== DATA TO PROCESS

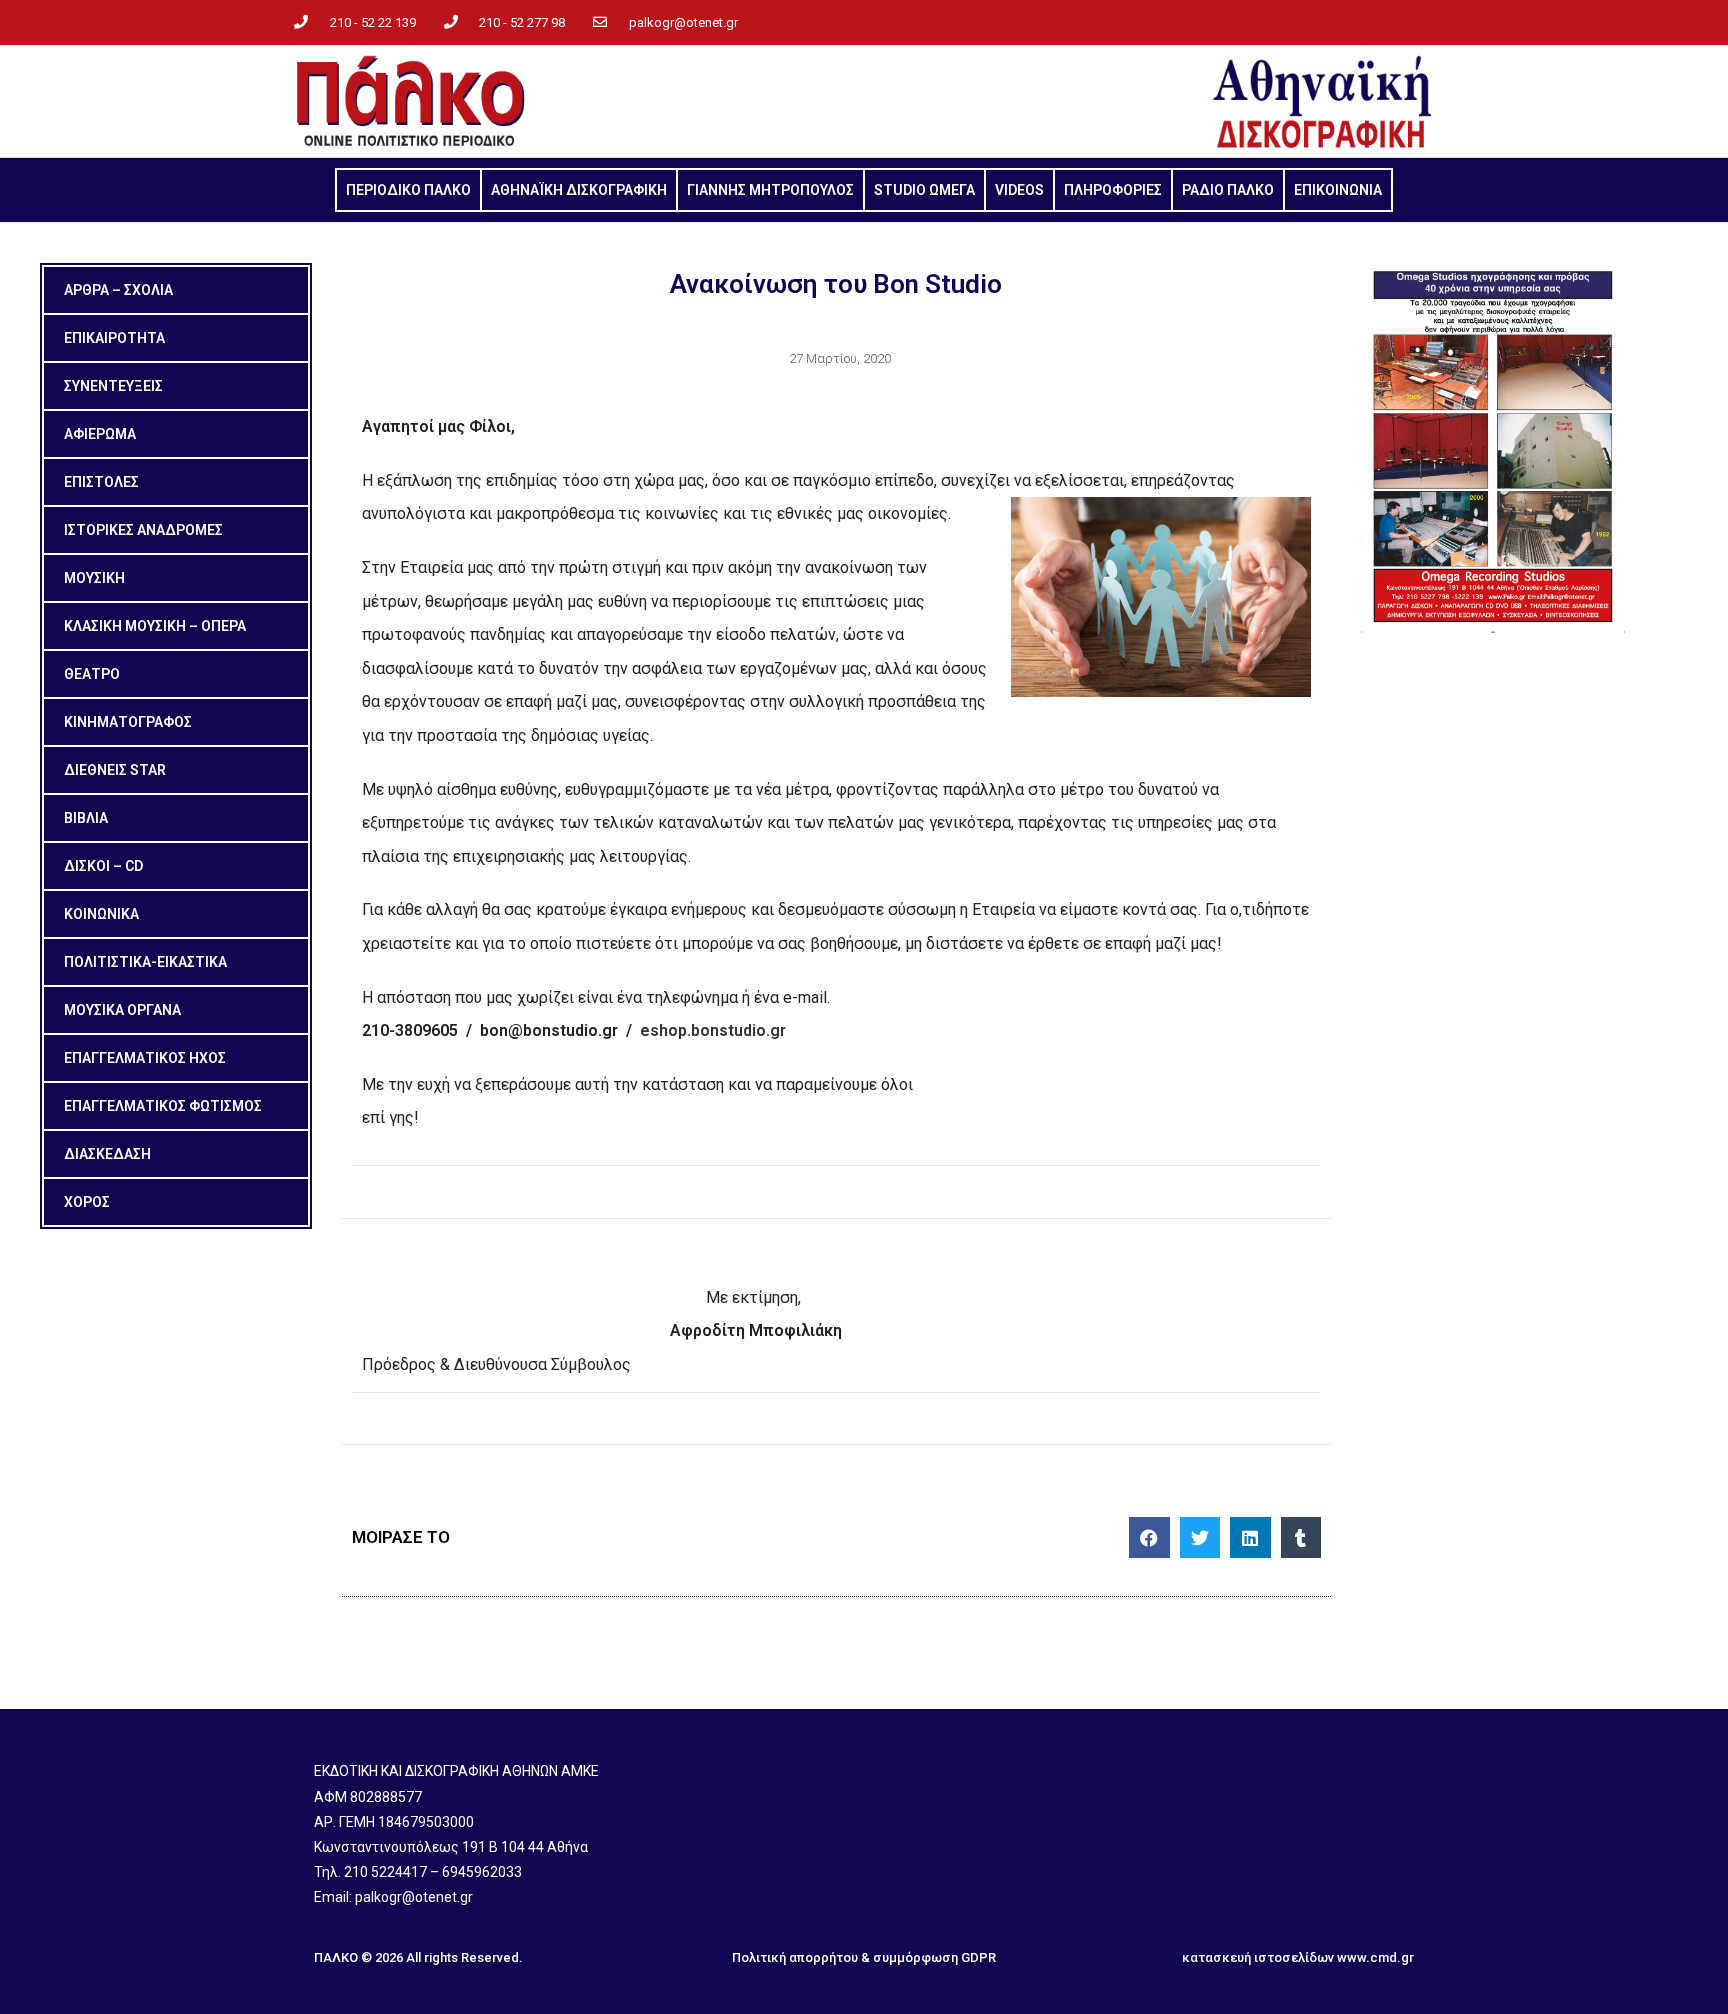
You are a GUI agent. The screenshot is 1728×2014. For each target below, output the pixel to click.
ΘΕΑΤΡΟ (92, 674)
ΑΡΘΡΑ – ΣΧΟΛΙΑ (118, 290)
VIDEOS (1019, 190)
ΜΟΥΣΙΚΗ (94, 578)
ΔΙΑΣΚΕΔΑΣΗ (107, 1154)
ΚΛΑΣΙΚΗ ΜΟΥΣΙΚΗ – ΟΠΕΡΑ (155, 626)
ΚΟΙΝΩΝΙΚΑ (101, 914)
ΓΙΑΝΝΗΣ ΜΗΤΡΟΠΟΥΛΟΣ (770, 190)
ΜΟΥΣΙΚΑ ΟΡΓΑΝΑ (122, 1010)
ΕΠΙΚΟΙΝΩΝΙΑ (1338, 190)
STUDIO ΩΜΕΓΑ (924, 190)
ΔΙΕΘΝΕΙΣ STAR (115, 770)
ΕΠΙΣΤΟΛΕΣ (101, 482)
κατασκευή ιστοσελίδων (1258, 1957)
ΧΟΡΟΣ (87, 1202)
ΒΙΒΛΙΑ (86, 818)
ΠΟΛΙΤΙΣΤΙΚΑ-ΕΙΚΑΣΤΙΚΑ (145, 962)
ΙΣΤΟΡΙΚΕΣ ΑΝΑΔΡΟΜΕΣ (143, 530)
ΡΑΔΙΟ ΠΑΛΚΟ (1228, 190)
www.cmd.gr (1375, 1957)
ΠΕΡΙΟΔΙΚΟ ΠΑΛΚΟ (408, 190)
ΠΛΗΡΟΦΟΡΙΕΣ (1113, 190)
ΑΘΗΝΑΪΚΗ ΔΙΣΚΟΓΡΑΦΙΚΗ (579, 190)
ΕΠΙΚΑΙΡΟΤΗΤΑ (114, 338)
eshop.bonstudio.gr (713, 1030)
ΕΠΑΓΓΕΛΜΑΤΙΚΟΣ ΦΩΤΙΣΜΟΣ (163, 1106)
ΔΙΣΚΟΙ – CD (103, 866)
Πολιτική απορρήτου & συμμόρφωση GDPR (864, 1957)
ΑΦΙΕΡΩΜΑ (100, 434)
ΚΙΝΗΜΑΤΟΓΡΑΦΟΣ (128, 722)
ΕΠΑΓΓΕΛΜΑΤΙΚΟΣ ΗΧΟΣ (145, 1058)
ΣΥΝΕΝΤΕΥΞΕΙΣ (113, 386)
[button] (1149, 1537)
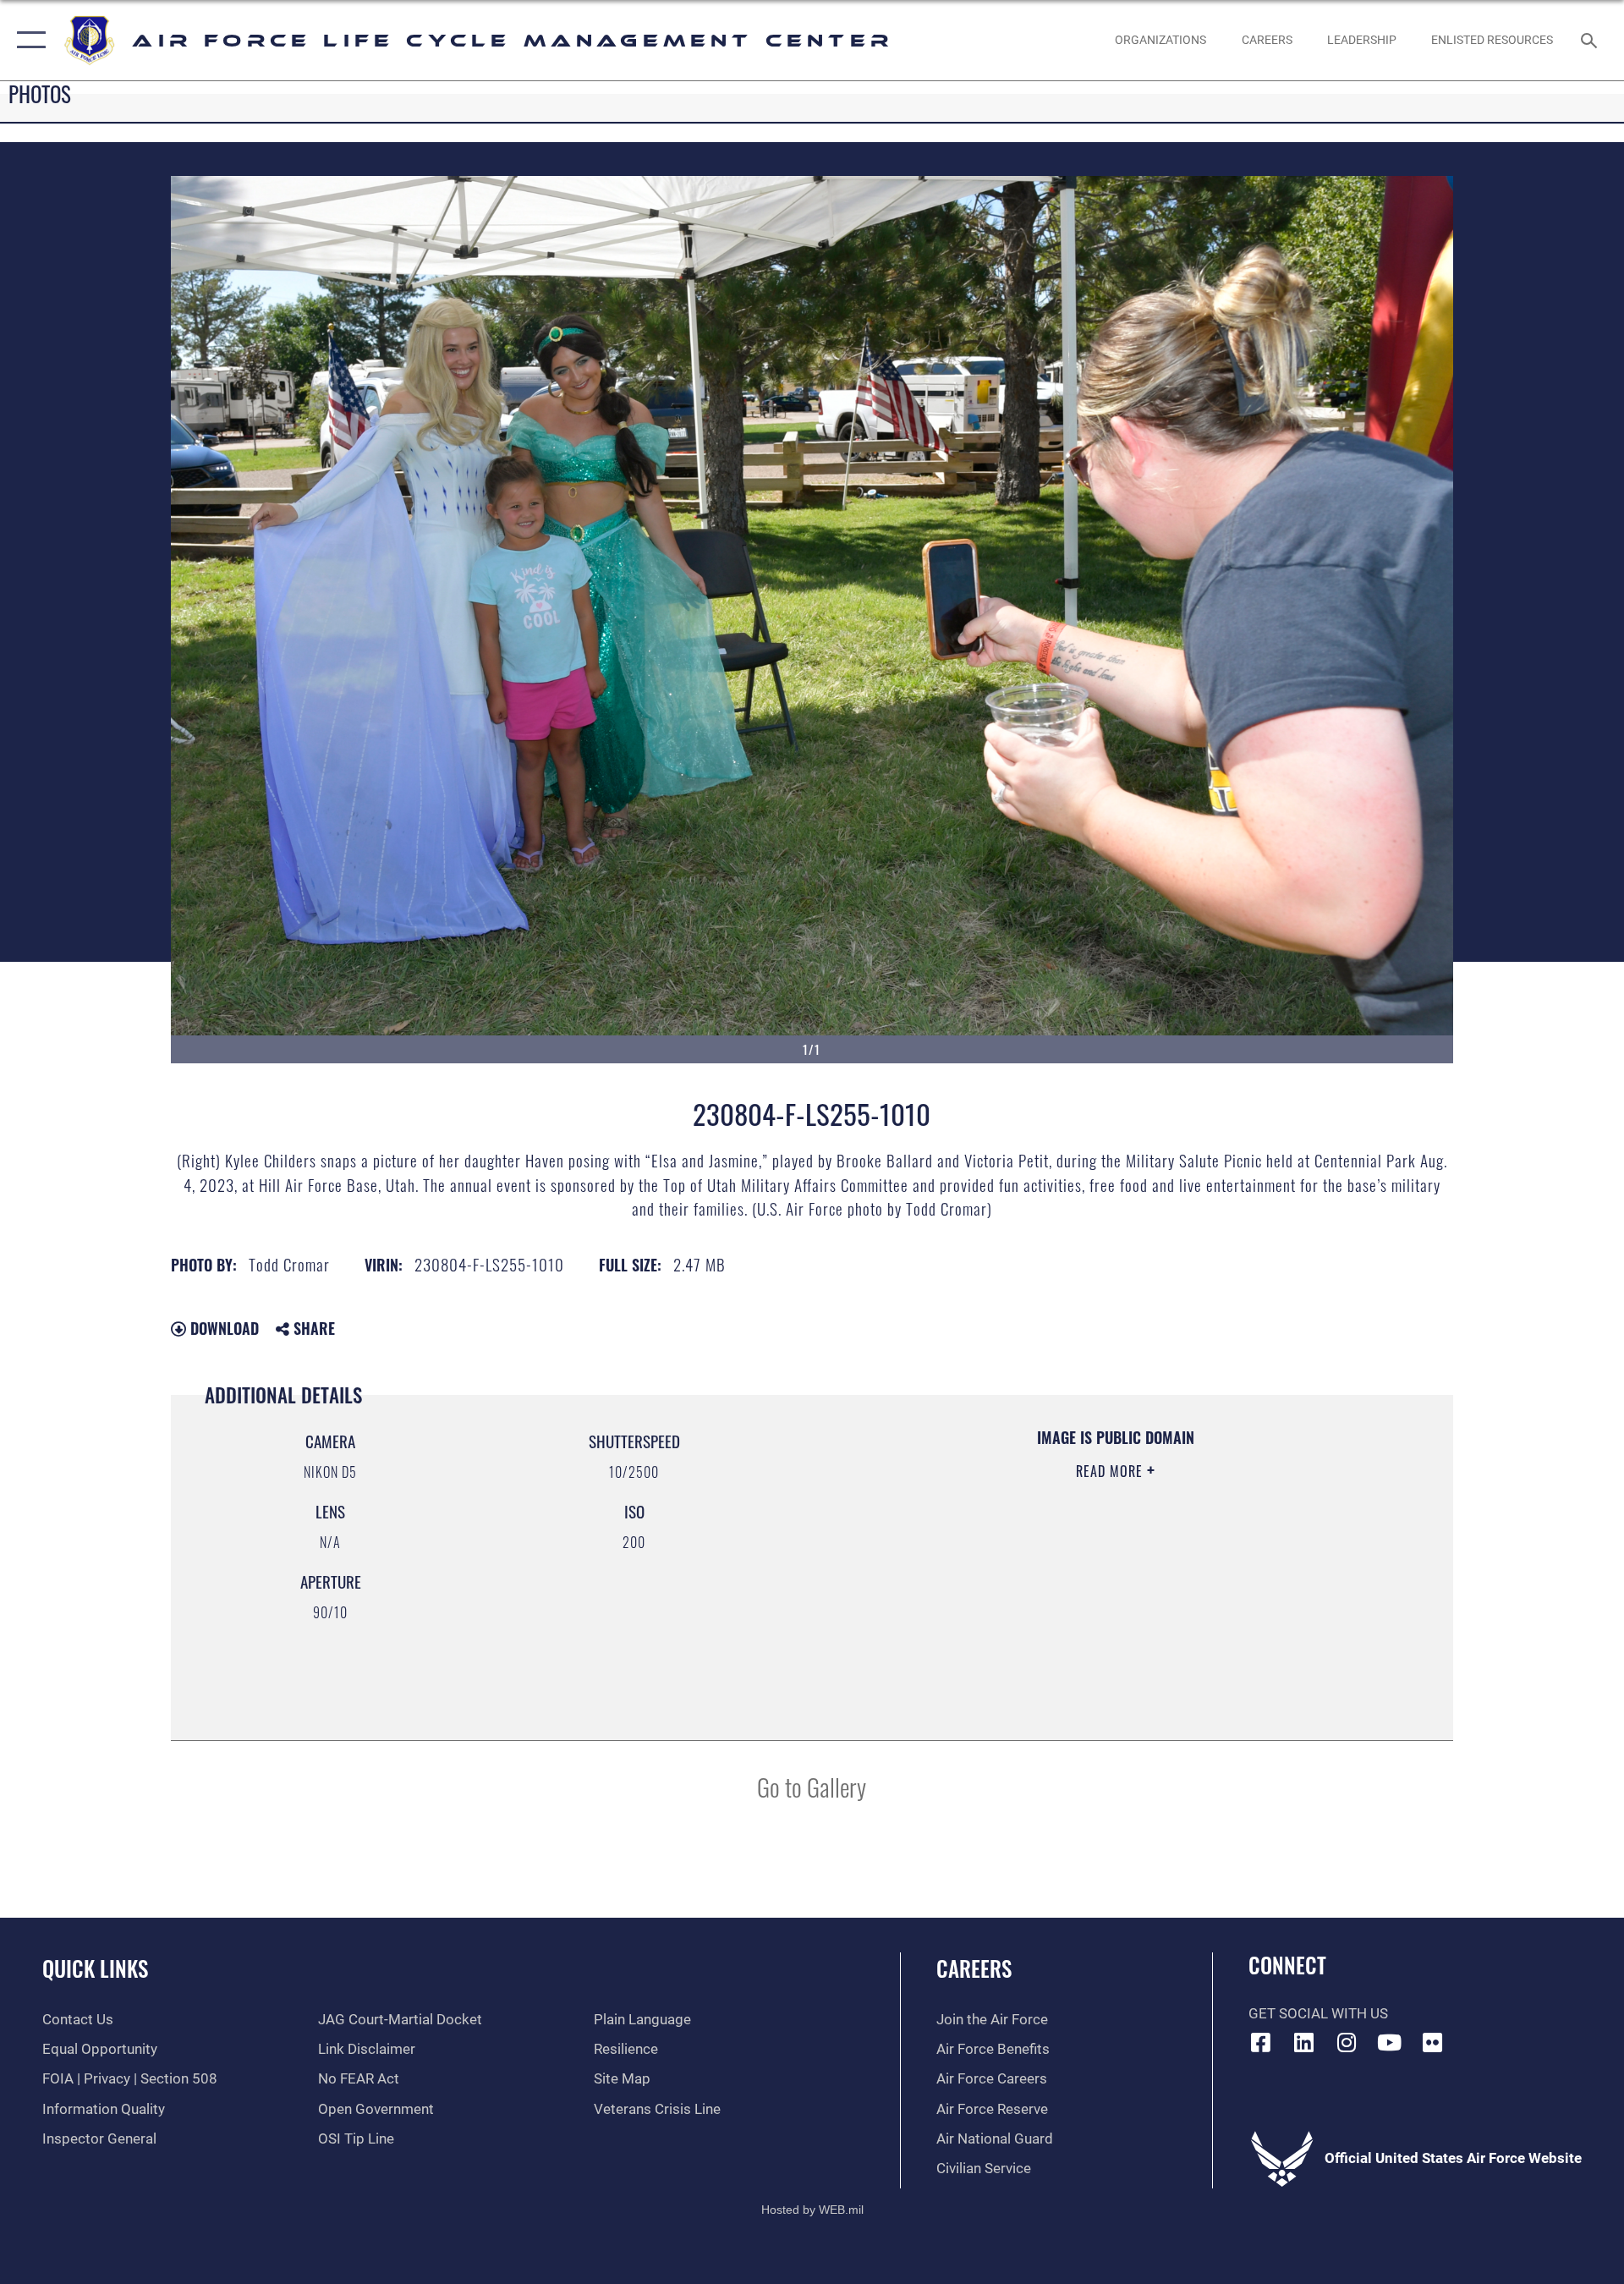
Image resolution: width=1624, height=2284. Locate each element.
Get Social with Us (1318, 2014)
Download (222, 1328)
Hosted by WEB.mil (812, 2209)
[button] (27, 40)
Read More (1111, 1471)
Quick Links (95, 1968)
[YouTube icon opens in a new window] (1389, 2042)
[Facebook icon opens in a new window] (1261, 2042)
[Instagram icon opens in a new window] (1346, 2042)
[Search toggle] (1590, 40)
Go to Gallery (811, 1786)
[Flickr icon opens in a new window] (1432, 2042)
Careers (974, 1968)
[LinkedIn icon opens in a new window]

====

EXERCISE:
An exact copy of the lines above, from the first through the line that holds "ΕΠΙΣΤΟΛΕΣ (101, 482)", is what is needed; leave the pictures out.

ANSWER FOR THIS EXERCISE:
You are a GUI agent. The screenshot is 1728×2014. For each target below, output the pixel to click.
ΘΕΑΤΡΟ (92, 674)
ΑΡΘΡΑ – ΣΧΟΛΙΑ (118, 290)
VIDEOS (1019, 190)
ΜΟΥΣΙΚΗ (94, 578)
ΔΙΑΣΚΕΔΑΣΗ (107, 1154)
ΚΛΑΣΙΚΗ ΜΟΥΣΙΚΗ – ΟΠΕΡΑ (155, 626)
ΚΟΙΝΩΝΙΚΑ (101, 914)
ΓΙΑΝΝΗΣ ΜΗΤΡΟΠΟΥΛΟΣ (770, 190)
ΜΟΥΣΙΚΑ ΟΡΓΑΝΑ (122, 1010)
ΕΠΙΚΟΙΝΩΝΙΑ (1338, 190)
STUDIO ΩΜΕΓΑ (924, 190)
ΔΙΕΘΝΕΙΣ STAR (115, 770)
ΕΠΙΣΤΟΛΕΣ (101, 482)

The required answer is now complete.